Enhancing monitoring of suspicious activities with AI-based and big data fusion

View article
PeerJ Computer Science

Introduction

The issue of armed conflict in Thailand’s southern border regions has serious consequences for national security, the protection of government personnel, and the safety of inhabitants. Moreover, it adversely affects the economy, investments and industry of tourism. The current approach does not make use of trusted technologies and information sources. Furthermore, individuals’ roles have shifted from being passive consumers of official data to active creators and disseminators of information. However, no genuine remedy to these problems has been created or implemented (Schuldt, 2021). These issues have prompted study and development efforts in the realm of surveillance technologies (Thaiparnit, Chumuang & Ketcham, 2018; Inyaem et al., 2010; Inyaem, Meesad & Haruechaiyasak, 2009). One such initiative involves a security program concept that verifies identities of individuals by analyzing their facial features before granting access to boarding areas, entrances and passenger cabins (Pumpong et al., 2021; Bite, 2010; Milne et al., 2019). Additionally, a prototype area security programming system has been developed to identify suspicious items near the base positions (Jaturapitpornchai et al., 2019; Steno et al., 2021; Kemp, 2007).

Considering these circumstances, our study proposes a detection system for suspicious activities based on artificial intelligence for organization surveillance. The system utilizes fusion of large amounts of data and aims to fulfill the requirement for comprehensive and efficient system development, with a specific focus on integrating news data from diverse databases. Analyzing and displaying connections between occurrences via charts and maps, this system is poised to effectively support big data analysis in the near future.

Literature Review

In recent years, the rising conflict in Thailand’s southern frontier areas has become an important concern, harming national security, the protection of governmental staff and the well-being of inhabitants. This issue has also led to significant economic losses, discouraging investments and impacting the tourism sector. The absence of effective technology and trusted information sources compounds the challenge faced in resolving this crisis (Ansell, Boin & Keller, 2010). Individuals have transformed from passive consumers of government data to active creators and disseminators of news and information because of the emergence of social media and citizen journalism. However, despite the abundance of information available, there is a lack of concrete applications and systems developed to address this specific problem (Baine, 2001). To bridge this gap, researchers have explored the application of surveillance technology as a potential solution.

Several studies have focused on the development and implementation of surveillance systems to enhance security measures. For instance, a prototype security program that employs facial recognition technology to verify individuals’ identities before granting access to restricted areas, such as boarding zones, entrance points and passenger cabin areas.

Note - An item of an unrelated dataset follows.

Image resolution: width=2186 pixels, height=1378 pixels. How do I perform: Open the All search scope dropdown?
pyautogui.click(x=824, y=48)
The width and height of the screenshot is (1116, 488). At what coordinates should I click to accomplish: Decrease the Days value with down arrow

This approach enables real-time monitoring and enhances overall security measures (Ashbourn, 2014). Apart from facial recognition, security programming systems for the area have been created to identify objects near ground and air base sites. These systems utilize advanced technologies, such as sensors and video analytics, to identify potential threats and ensure the safety of the surrounding areas (Chong & Kumar, 2003). These initiatives highlight the growing interest and investment in surveillance technology to address security concerns.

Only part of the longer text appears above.